MATERIAL FOR THE TASK: Begin

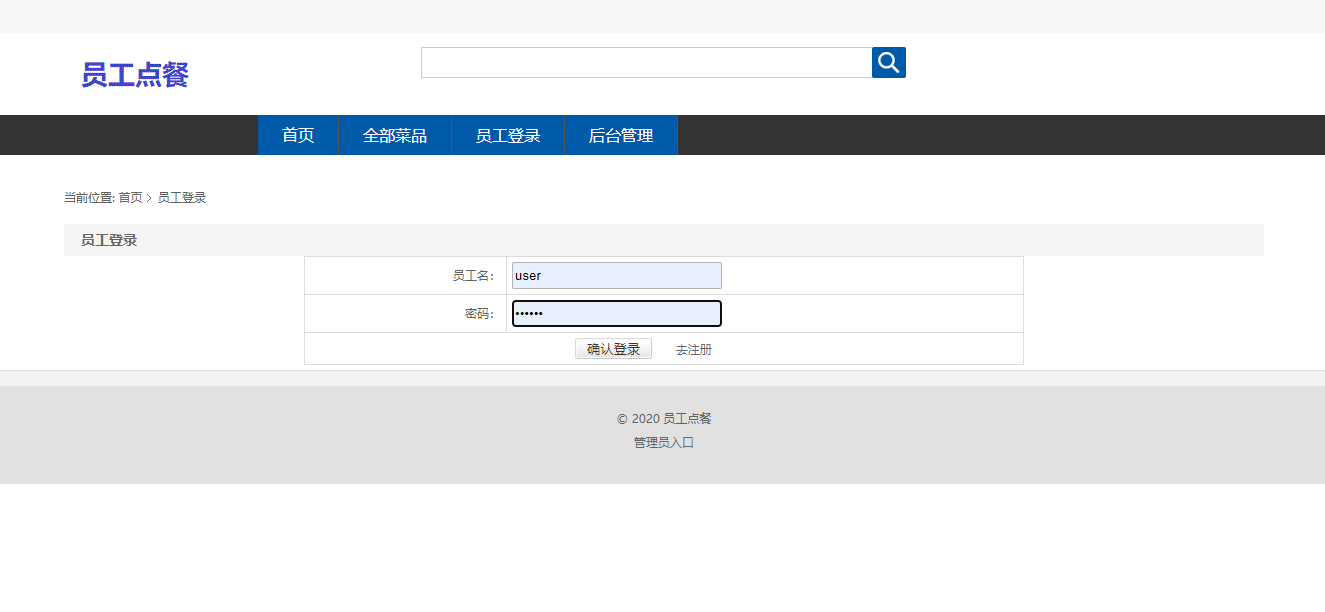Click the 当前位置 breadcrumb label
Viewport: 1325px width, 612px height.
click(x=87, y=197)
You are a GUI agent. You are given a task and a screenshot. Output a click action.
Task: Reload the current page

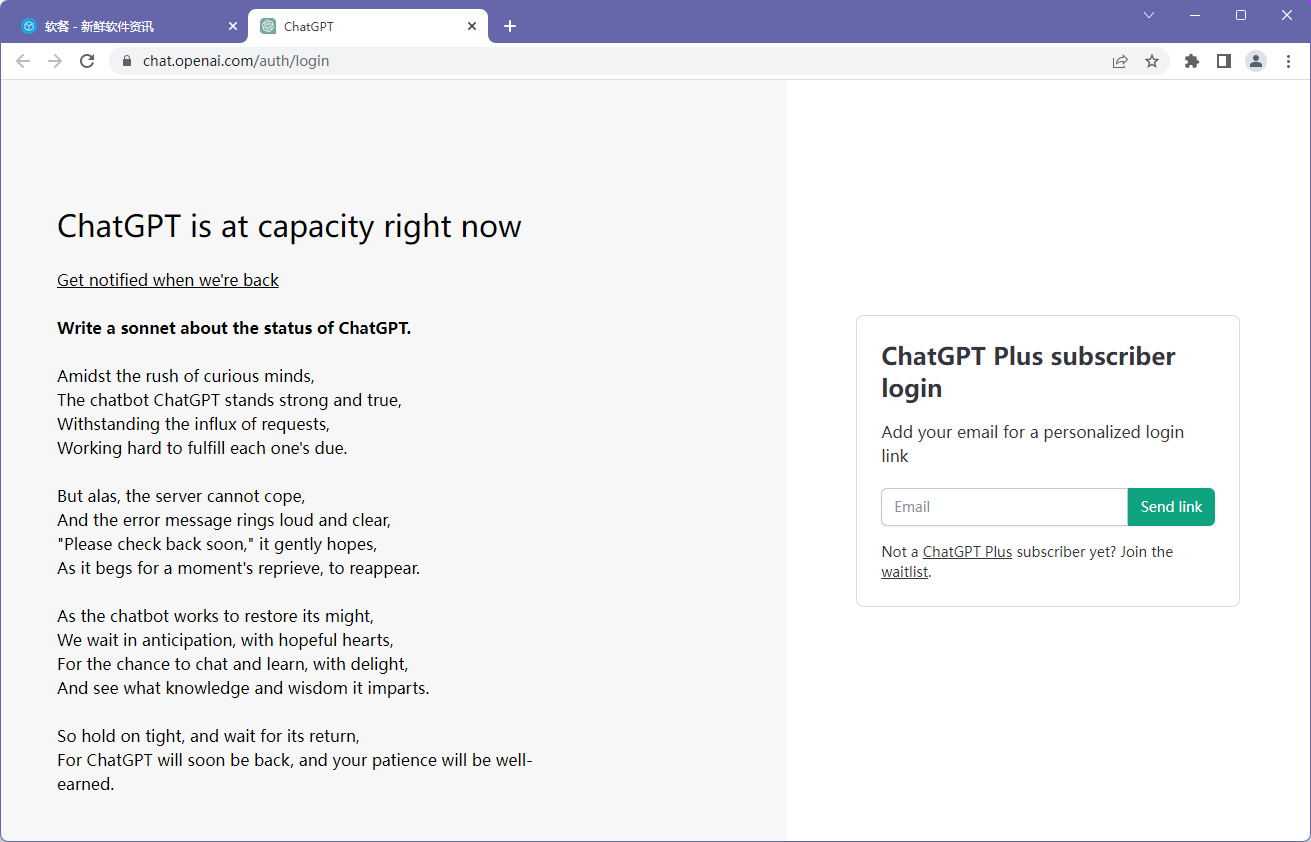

MATERIAL FOR THE TASK: End

Working down from the line with "You are a GUI", copy each line exactly until the last line of the entries, which is also included. Omit the pictures.

§ FINISHED TASK
You are a GUI agent. You are given a task and a screenshot. Output a click action.
Task: Reload the current page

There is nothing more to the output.